The appellate panel held that the conservative activists—Howard is a member of the National Rifle Association’s board—waited too long to challenge the administrative action taken as a result of more than 400 alleged violations in the reporting of contributions to the unsuccessful 1994 effort to recall then-state Sen. David Roberti, D-Los Angeles.
•Agreed to decide whether Los Angeles Superior Court Judge Charles Peven erred in terminating a defendant’s right to self-representation as a sanction for having misused discovery to obtain certain documents, including rap sheets and DMV records for prosecution witnesses.
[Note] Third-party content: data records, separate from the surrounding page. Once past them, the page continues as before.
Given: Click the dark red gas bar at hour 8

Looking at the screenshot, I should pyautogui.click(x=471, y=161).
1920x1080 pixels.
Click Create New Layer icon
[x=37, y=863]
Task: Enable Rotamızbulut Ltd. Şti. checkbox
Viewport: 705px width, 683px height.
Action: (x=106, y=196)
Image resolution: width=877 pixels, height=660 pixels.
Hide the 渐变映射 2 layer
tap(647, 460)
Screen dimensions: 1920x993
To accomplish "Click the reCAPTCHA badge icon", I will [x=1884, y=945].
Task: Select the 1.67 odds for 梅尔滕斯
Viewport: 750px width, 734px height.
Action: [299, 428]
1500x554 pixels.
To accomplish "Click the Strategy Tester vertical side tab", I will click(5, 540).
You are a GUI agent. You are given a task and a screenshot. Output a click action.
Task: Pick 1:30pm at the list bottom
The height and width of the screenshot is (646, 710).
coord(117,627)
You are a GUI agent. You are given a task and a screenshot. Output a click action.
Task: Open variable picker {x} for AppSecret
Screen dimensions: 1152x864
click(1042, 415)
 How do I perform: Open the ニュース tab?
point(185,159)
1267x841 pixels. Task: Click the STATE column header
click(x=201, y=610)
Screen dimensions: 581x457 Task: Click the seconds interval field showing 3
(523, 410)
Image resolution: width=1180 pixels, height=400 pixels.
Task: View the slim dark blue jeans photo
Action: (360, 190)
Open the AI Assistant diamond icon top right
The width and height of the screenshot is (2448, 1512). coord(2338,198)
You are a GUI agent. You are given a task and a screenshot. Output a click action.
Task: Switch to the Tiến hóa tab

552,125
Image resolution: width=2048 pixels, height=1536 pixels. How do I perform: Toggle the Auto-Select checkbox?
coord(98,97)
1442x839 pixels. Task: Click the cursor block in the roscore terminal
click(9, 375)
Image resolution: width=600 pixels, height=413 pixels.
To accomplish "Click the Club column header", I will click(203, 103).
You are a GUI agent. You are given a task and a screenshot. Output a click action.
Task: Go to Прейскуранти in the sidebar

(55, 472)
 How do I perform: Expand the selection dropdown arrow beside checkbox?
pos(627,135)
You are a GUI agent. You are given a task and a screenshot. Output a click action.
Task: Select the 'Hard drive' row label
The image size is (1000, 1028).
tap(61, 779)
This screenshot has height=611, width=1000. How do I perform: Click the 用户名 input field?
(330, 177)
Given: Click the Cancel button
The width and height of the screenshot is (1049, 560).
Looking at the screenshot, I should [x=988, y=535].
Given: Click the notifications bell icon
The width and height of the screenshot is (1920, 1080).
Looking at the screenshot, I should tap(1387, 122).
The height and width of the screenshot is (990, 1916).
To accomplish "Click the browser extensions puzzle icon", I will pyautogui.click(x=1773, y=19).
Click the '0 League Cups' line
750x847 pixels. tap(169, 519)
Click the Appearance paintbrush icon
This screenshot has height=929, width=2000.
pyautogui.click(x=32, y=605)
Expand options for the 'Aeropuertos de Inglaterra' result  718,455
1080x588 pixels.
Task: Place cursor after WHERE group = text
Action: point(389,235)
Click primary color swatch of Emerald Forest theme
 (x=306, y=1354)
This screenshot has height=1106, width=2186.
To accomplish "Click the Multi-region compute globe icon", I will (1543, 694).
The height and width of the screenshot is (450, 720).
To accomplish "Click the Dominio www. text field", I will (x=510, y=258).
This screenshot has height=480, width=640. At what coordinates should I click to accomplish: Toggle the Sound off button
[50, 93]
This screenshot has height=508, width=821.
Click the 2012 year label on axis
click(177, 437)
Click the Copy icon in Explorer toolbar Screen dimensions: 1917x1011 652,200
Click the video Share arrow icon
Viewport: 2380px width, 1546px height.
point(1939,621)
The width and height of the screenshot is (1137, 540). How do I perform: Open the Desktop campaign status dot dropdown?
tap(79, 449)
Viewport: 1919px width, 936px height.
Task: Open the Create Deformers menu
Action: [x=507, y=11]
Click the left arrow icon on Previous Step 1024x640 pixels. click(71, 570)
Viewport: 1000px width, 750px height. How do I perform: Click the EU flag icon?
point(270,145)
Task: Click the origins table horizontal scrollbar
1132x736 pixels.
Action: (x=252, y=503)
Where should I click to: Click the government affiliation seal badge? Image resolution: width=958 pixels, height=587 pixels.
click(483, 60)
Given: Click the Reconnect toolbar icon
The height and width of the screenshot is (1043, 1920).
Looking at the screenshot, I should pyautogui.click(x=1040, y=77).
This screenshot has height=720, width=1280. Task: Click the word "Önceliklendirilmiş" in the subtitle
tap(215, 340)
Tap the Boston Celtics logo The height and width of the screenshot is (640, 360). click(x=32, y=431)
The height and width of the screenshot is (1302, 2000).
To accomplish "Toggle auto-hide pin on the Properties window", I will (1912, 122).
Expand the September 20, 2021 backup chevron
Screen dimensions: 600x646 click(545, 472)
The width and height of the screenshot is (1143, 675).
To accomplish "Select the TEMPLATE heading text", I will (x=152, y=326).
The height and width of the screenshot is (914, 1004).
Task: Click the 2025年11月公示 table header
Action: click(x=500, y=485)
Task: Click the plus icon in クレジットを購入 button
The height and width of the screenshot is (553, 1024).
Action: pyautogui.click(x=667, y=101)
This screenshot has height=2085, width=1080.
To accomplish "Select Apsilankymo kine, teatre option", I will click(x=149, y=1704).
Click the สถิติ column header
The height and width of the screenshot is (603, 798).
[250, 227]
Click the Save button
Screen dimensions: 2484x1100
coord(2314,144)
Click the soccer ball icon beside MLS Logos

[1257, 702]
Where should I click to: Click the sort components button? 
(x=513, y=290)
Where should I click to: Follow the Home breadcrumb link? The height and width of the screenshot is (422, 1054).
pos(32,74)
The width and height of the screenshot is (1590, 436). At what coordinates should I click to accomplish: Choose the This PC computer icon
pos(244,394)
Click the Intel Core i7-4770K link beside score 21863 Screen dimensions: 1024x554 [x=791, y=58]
The Court of Appeal, in an opinion by Justice Earl Johnson Jr. for this district’s Div. Seven, ordered a new trial. The case is People v. Carson, 109 Cal.App.4th 978.
•Agreed to decide whether Los Angeles Superior Court Judge William Hollingsworth Jr. committed prejudicial error in a gang-related robbery case by denying a defense request to bifurcate trial on the criminal street gang enhancement from trial on the substantive offenses and/or by failing to give the jury a limiting instruction on the permissible uses of evidence of gang affiliation.
The Court of Appeal’s Div. Three, in People v. Hernandez, 109 Cal.App.4th 1338, held that the denial of bifurcation was erroneous but not prejudicial, and that the judge’s inadvertent failure to give the limiting instruction after agreeing to do so was also harmless.